At the grave he knelt down with a match. It blew out and he lit another, stooped over the wood. He had never built a fire in the woods, never even built a fire in a fireplace since his parents always had a fake log. The tinder burned low without lighting the main fuel, and the sparks died. He gathered a few more twigs and found a bag of lawn litter beside a shed; with this extra kindling the fire crawled till it took.

He was pleased to see what a tall blaze the small pyre made. As it burned higher he breathed in the smell of the smoke and watched cinders rising and floating; after a while he dropped to the dirt and sat down, gazing into the fluid shift of the flames. It was lovely, he thought. He could almost think it was something she had said once, unloosed.

Personally he would choose cremation; he would have chosen it for her, if it had been up to him, for if you were burned then you could go anywhere. On the smoke your particles would be dispersed over foreign countries, the poles and the tropics; who knew where you might end?

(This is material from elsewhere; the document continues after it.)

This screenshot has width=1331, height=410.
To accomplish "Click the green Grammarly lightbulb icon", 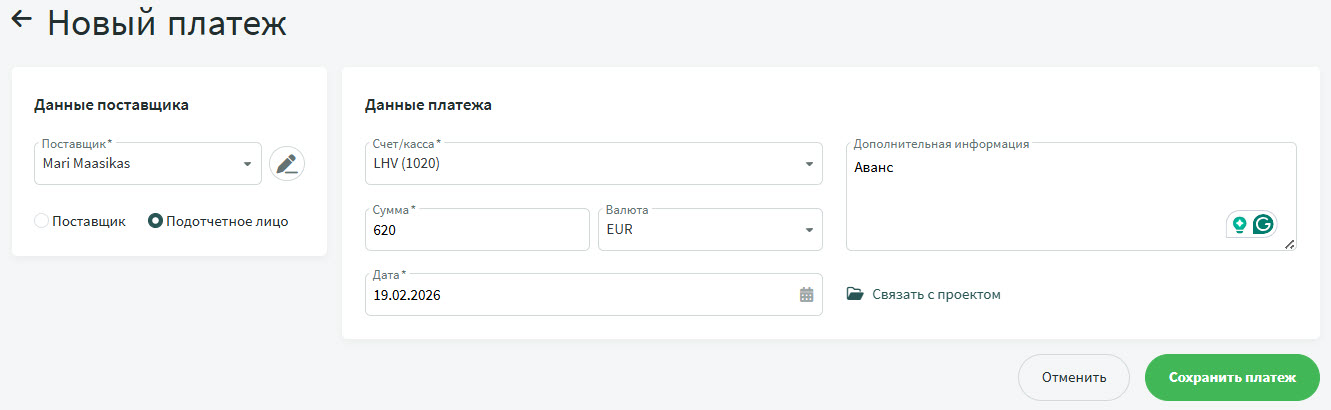I will click(x=1240, y=225).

He watched with orange searing his eyes and when the fire was embers he stood and stretched his cramped legs. He blinked up at the darkness until the fiery imprints faded; he bent to touch the ashes and lifted his fingers to his month.

On the way to his car he heard sirens in the distance but he was unalarmed. He did not hurry, did not change his pace. At the street the coast was still clear. No cars, only traffic lights in a long line into the distance, shifting silently from red to green.

That he had stood for some time beside the fire and no one had approached him while it burned, that he walked away at his leisure and got into his car, had an effect: he could not say what it was but suddenly he had room around him, as though he could move with lightness.

Authority was not all.

Was it she who had a new freedom, or him? He thought they might have burned off together.







But his hotel room was airless. He sat upright on the bed, alert between the four walls. Why should this city have been the place that produced her, dry and lusterless place? Wide streets and strip malls, flat shining acres of trucks for sale beneath the grueling sun. . but he would not see her mother, though she lived nearby and might have told him something. His was an inquiry into which no other persons could safely be admitted, because once others were let in there was always the risk of distortion. There would be no whole and single unity of remembrance if he went outside for knowledge; he wanted his own Beth to remain, the pillar of what she was.

He could see the dismal afternoon elapsing already, he and the mother seated gawkily on a couch, awkward in the knowledge that they might have been family but now would remain strangers. And her pathetic apartment-it would have to be so now, even if it had once been otherwisewould leave an impression on him that detracted from his other memories of her daughter. Instead he and the mother, in remote locations, would live on in complete separation. In time one would die and the other would never know the difference.